- _REQUIRED ACTION_:
Please reproduce every record, keeping each one exactly as written.

- _Extracted data entries_:
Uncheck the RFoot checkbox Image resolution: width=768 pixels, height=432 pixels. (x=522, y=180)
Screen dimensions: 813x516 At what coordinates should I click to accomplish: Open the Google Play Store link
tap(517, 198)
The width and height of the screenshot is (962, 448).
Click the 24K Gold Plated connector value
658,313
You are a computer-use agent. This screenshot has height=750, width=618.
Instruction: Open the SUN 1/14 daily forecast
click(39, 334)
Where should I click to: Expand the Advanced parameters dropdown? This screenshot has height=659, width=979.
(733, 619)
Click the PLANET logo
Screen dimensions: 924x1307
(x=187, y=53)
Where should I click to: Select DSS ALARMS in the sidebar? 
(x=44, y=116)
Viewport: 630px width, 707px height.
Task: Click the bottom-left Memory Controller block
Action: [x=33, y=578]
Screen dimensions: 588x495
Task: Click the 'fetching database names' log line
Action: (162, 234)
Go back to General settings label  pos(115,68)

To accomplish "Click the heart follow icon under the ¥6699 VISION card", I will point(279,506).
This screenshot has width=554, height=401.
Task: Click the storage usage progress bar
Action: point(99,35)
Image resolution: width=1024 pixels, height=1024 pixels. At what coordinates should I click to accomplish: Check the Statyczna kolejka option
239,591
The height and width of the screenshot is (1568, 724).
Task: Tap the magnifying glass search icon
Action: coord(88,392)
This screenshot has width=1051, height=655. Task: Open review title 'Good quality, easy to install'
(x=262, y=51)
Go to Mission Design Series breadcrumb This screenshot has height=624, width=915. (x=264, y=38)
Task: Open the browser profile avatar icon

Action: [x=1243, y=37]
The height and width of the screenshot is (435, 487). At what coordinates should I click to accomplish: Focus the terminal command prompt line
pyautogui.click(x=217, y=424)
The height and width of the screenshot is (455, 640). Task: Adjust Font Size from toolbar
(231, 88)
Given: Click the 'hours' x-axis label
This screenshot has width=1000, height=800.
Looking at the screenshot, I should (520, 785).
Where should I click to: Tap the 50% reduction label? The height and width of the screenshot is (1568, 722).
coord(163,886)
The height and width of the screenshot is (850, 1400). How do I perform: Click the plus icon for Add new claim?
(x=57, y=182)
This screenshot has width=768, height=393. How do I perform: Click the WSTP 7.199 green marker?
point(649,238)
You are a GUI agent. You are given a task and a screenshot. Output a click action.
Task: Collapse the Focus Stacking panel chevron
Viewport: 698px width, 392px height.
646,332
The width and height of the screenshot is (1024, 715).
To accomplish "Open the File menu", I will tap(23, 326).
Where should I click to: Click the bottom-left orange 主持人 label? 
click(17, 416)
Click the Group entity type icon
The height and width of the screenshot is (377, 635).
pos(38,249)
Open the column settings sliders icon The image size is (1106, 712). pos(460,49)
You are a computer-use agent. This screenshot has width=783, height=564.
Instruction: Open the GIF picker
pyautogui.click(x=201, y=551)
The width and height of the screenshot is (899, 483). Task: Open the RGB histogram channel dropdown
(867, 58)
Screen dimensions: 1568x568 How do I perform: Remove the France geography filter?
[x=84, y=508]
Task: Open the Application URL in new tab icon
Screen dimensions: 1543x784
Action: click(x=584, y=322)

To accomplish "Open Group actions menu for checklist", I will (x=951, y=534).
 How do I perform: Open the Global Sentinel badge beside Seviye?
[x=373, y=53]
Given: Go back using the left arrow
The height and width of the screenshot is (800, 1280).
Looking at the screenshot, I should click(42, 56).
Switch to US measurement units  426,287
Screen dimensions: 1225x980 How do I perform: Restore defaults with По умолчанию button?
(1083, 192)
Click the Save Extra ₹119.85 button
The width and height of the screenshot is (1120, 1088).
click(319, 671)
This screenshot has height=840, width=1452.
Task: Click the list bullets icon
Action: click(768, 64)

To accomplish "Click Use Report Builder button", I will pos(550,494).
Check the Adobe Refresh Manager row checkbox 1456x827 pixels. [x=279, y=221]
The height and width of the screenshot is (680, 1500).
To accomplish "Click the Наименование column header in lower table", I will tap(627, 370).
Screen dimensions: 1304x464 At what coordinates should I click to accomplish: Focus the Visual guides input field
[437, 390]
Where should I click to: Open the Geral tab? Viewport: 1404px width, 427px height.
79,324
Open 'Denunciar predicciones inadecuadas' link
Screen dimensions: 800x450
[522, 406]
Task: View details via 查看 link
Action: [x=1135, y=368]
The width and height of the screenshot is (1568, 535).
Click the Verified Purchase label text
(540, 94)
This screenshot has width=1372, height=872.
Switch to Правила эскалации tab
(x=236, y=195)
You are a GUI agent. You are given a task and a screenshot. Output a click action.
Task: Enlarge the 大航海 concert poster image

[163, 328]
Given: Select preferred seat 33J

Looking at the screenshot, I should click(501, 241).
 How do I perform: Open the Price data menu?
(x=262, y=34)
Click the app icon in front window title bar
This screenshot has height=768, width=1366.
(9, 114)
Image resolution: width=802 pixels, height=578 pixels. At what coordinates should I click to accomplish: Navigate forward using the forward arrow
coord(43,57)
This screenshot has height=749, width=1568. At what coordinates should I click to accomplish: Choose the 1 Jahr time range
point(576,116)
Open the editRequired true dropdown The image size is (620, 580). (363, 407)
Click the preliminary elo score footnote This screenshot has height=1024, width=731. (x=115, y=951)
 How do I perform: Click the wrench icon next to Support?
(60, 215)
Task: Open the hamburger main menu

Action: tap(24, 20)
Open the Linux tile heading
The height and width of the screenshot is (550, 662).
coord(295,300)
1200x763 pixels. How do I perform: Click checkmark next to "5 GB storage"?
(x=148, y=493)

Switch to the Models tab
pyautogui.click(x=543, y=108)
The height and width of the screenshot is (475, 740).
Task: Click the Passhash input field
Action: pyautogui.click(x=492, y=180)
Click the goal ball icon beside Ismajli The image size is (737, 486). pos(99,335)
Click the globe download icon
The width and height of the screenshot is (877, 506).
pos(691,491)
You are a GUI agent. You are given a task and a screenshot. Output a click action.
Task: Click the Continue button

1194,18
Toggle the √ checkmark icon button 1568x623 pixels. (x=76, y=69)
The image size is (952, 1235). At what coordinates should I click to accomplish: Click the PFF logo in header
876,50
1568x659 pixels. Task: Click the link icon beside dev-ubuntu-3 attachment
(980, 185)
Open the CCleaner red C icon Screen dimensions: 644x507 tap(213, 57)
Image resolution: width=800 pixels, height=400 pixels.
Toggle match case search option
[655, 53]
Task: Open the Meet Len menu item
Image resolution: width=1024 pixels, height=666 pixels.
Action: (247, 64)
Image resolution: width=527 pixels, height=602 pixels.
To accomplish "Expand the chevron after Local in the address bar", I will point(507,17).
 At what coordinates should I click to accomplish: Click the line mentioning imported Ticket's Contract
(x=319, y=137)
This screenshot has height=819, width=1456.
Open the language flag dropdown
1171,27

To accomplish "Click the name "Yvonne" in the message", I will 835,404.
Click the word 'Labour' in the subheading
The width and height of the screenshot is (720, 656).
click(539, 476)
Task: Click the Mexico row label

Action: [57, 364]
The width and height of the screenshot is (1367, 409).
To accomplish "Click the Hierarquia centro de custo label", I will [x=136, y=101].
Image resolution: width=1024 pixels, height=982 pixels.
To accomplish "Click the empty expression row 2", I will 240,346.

- _ANSWER SECTION_:
Uncheck the RFoot checkbox Image resolution: width=768 pixels, height=432 pixels. (x=522, y=180)
Screen dimensions: 813x516 At what coordinates should I click to accomplish: Open the Google Play Store link
tap(517, 198)
The width and height of the screenshot is (962, 448).
Click the 24K Gold Plated connector value
658,313
You are a computer-use agent. This screenshot has height=750, width=618.
Instruction: Open the SUN 1/14 daily forecast
click(39, 334)
Where should I click to: Expand the Advanced parameters dropdown? This screenshot has height=659, width=979.
(733, 619)
Click the PLANET logo
Screen dimensions: 924x1307
(x=187, y=53)
Where should I click to: Select DSS ALARMS in the sidebar? 
(x=44, y=116)
Viewport: 630px width, 707px height.
Task: Click the bottom-left Memory Controller block
Action: [x=33, y=578]
Screen dimensions: 588x495
Task: Click the 'fetching database names' log line
Action: (162, 234)
Go back to General settings label  pos(115,68)

To accomplish "Click the heart follow icon under the ¥6699 VISION card", I will point(279,506).
This screenshot has width=554, height=401.
Task: Click the storage usage progress bar
Action: point(99,35)
Image resolution: width=1024 pixels, height=1024 pixels. At what coordinates should I click to accomplish: Check the Statyczna kolejka option
239,591
The height and width of the screenshot is (1568, 724).
Task: Tap the magnifying glass search icon
Action: coord(88,392)
This screenshot has width=1051, height=655. Task: Open review title 'Good quality, easy to install'
(x=262, y=51)
Go to Mission Design Series breadcrumb This screenshot has height=624, width=915. (x=264, y=38)
Task: Open the browser profile avatar icon

Action: [x=1243, y=37]
The height and width of the screenshot is (435, 487). At what coordinates should I click to accomplish: Focus the terminal command prompt line
pyautogui.click(x=217, y=424)
The height and width of the screenshot is (455, 640). Task: Adjust Font Size from toolbar
(231, 88)
Given: Click the 'hours' x-axis label
This screenshot has width=1000, height=800.
Looking at the screenshot, I should (520, 785).
Where should I click to: Tap the 50% reduction label? The height and width of the screenshot is (1568, 722).
coord(163,886)
The height and width of the screenshot is (850, 1400). How do I perform: Click the plus icon for Add new claim?
(x=57, y=182)
This screenshot has width=768, height=393. How do I perform: Click the WSTP 7.199 green marker?
point(649,238)
You are a GUI agent. You are given a task and a screenshot. Output a click action.
Task: Collapse the Focus Stacking panel chevron
Viewport: 698px width, 392px height.
646,332
The width and height of the screenshot is (1024, 715).
To accomplish "Open the File menu", I will tap(23, 326).
Where should I click to: Click the bottom-left orange 主持人 label? 
click(17, 416)
Click the Group entity type icon
The height and width of the screenshot is (377, 635).
pos(38,249)
Open the column settings sliders icon The image size is (1106, 712). pos(460,49)
You are a computer-use agent. This screenshot has width=783, height=564.
Instruction: Open the GIF picker
pyautogui.click(x=201, y=551)
The width and height of the screenshot is (899, 483). Task: Open the RGB histogram channel dropdown
(867, 58)
Screen dimensions: 1568x568 How do I perform: Remove the France geography filter?
[x=84, y=508]
Task: Open the Application URL in new tab icon
Screen dimensions: 1543x784
Action: click(x=584, y=322)

To accomplish "Open Group actions menu for checklist", I will (x=951, y=534).
 How do I perform: Open the Global Sentinel badge beside Seviye?
[x=373, y=53]
Given: Go back using the left arrow
The height and width of the screenshot is (800, 1280).
Looking at the screenshot, I should click(42, 56).
Switch to US measurement units  426,287
Screen dimensions: 1225x980 How do I perform: Restore defaults with По умолчанию button?
(1083, 192)
Click the Save Extra ₹119.85 button
The width and height of the screenshot is (1120, 1088).
click(319, 671)
This screenshot has height=840, width=1452.
Task: Click the list bullets icon
Action: click(768, 64)

To accomplish "Click Use Report Builder button", I will pos(550,494).
Check the Adobe Refresh Manager row checkbox 1456x827 pixels. [x=279, y=221]
The height and width of the screenshot is (680, 1500).
To accomplish "Click the Наименование column header in lower table", I will tap(627, 370).
Screen dimensions: 1304x464 At what coordinates should I click to accomplish: Focus the Visual guides input field
[437, 390]
Where should I click to: Open the Geral tab? Viewport: 1404px width, 427px height.
79,324
Open 'Denunciar predicciones inadecuadas' link
Screen dimensions: 800x450
[522, 406]
Task: View details via 查看 link
Action: [x=1135, y=368]
The width and height of the screenshot is (1568, 535).
Click the Verified Purchase label text
(540, 94)
This screenshot has width=1372, height=872.
Switch to Правила эскалации tab
(x=236, y=195)
You are a GUI agent. You are given a task and a screenshot. Output a click action.
Task: Enlarge the 大航海 concert poster image

[163, 328]
Given: Select preferred seat 33J

Looking at the screenshot, I should click(501, 241).
 How do I perform: Open the Price data menu?
(x=262, y=34)
Click the app icon in front window title bar
This screenshot has height=768, width=1366.
(9, 114)
Image resolution: width=802 pixels, height=578 pixels. At what coordinates should I click to accomplish: Navigate forward using the forward arrow
coord(43,57)
This screenshot has height=749, width=1568. At what coordinates should I click to accomplish: Choose the 1 Jahr time range
point(576,116)
Open the editRequired true dropdown The image size is (620, 580). (363, 407)
Click the preliminary elo score footnote This screenshot has height=1024, width=731. (x=115, y=951)
 How do I perform: Click the wrench icon next to Support?
(60, 215)
Task: Open the hamburger main menu

Action: tap(24, 20)
Open the Linux tile heading
The height and width of the screenshot is (550, 662).
coord(295,300)
1200x763 pixels. How do I perform: Click checkmark next to "5 GB storage"?
(x=148, y=493)

Switch to the Models tab
pyautogui.click(x=543, y=108)
The height and width of the screenshot is (475, 740).
Task: Click the Passhash input field
Action: pyautogui.click(x=492, y=180)
Click the goal ball icon beside Ismajli The image size is (737, 486). pos(99,335)
Click the globe download icon
The width and height of the screenshot is (877, 506).
pos(691,491)
You are a GUI agent. You are given a task and a screenshot. Output a click action.
Task: Click the Continue button

1194,18
Toggle the √ checkmark icon button 1568x623 pixels. (x=76, y=69)
The image size is (952, 1235). At what coordinates should I click to accomplish: Click the PFF logo in header
876,50
1568x659 pixels. Task: Click the link icon beside dev-ubuntu-3 attachment
(980, 185)
Open the CCleaner red C icon Screen dimensions: 644x507 tap(213, 57)
Image resolution: width=800 pixels, height=400 pixels.
Toggle match case search option
[655, 53]
Task: Open the Meet Len menu item
Image resolution: width=1024 pixels, height=666 pixels.
Action: (247, 64)
Image resolution: width=527 pixels, height=602 pixels.
To accomplish "Expand the chevron after Local in the address bar", I will point(507,17).
 At what coordinates should I click to accomplish: Click the line mentioning imported Ticket's Contract
(x=319, y=137)
This screenshot has height=819, width=1456.
Open the language flag dropdown
1171,27

To accomplish "Click the name "Yvonne" in the message", I will 835,404.
Click the word 'Labour' in the subheading
The width and height of the screenshot is (720, 656).
click(539, 476)
Task: Click the Mexico row label

Action: [57, 364]
The width and height of the screenshot is (1367, 409).
To accomplish "Click the Hierarquia centro de custo label", I will [x=136, y=101].
Image resolution: width=1024 pixels, height=982 pixels.
To accomplish "Click the empty expression row 2", I will 240,346.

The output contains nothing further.